(Dataset excerpts)
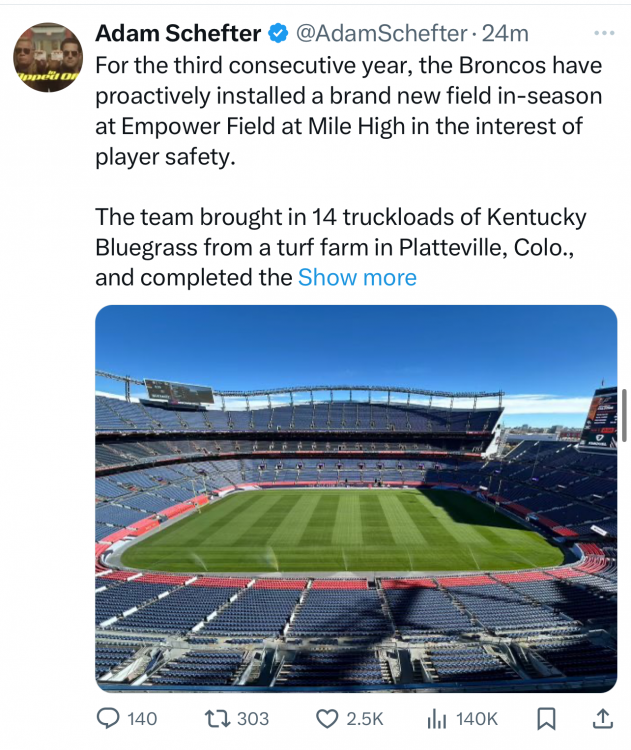
Task: Click the 140K views count
Action: click(476, 718)
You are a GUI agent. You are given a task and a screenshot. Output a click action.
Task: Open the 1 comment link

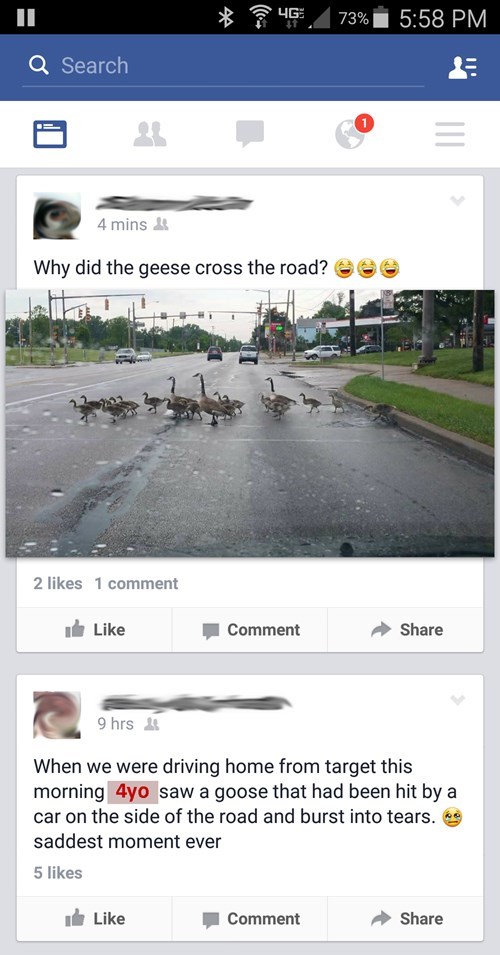click(x=136, y=583)
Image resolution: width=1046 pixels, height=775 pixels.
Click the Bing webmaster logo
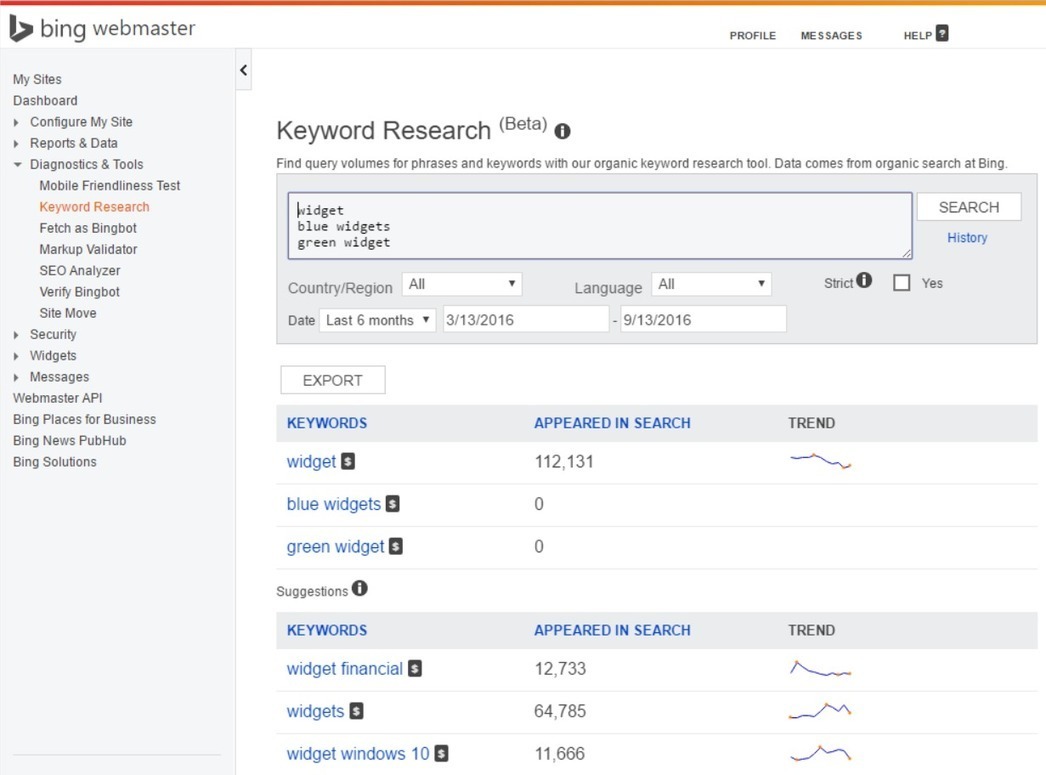click(x=100, y=28)
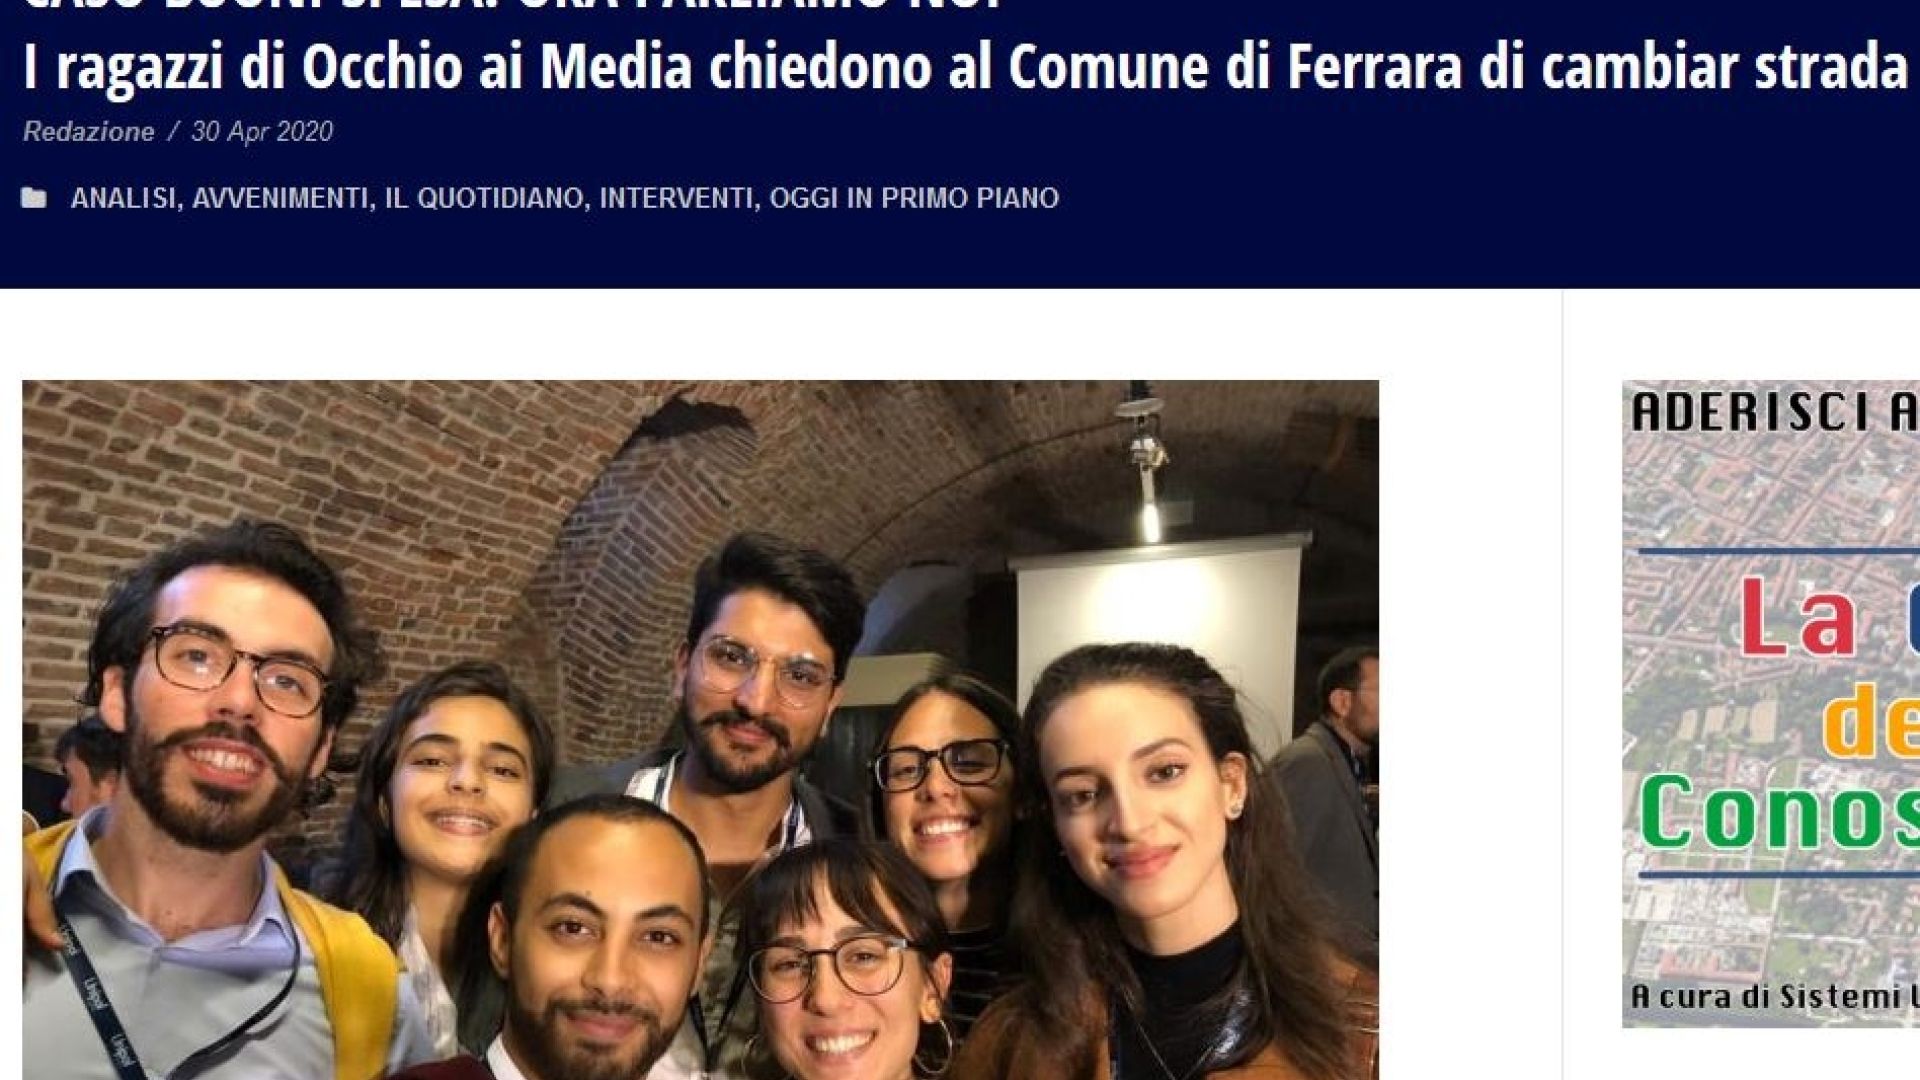Open the ANALISI category link
The height and width of the screenshot is (1080, 1920).
tap(123, 198)
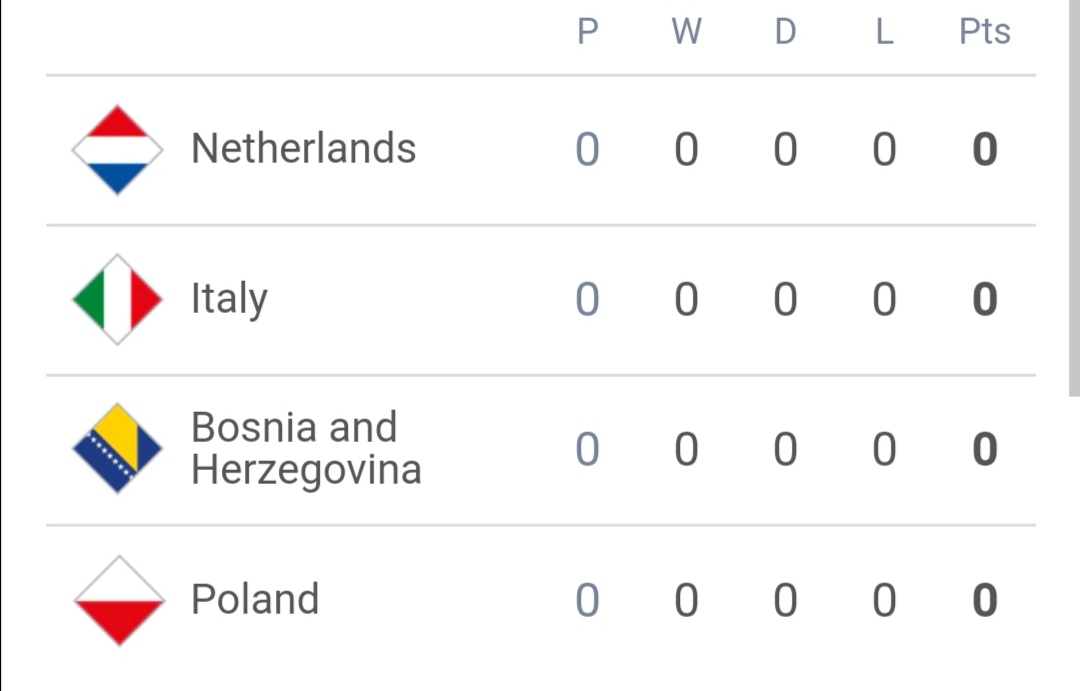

### INSTRUCTIONS TO FOLLOW:
No pictures belong in the output. It should reproduce exactly the lines from the one containing "Task: Open the 1 comment link" through the end of the data, both ends included.

### ANSWER TO THIS EXERCISE:
Task: Open the 1 comment link

click(x=136, y=583)
Image resolution: width=1046 pixels, height=775 pixels.
Click the Bing webmaster logo
click(x=100, y=28)
Open the ANALISI category link
The height and width of the screenshot is (1080, 1920).
tap(123, 198)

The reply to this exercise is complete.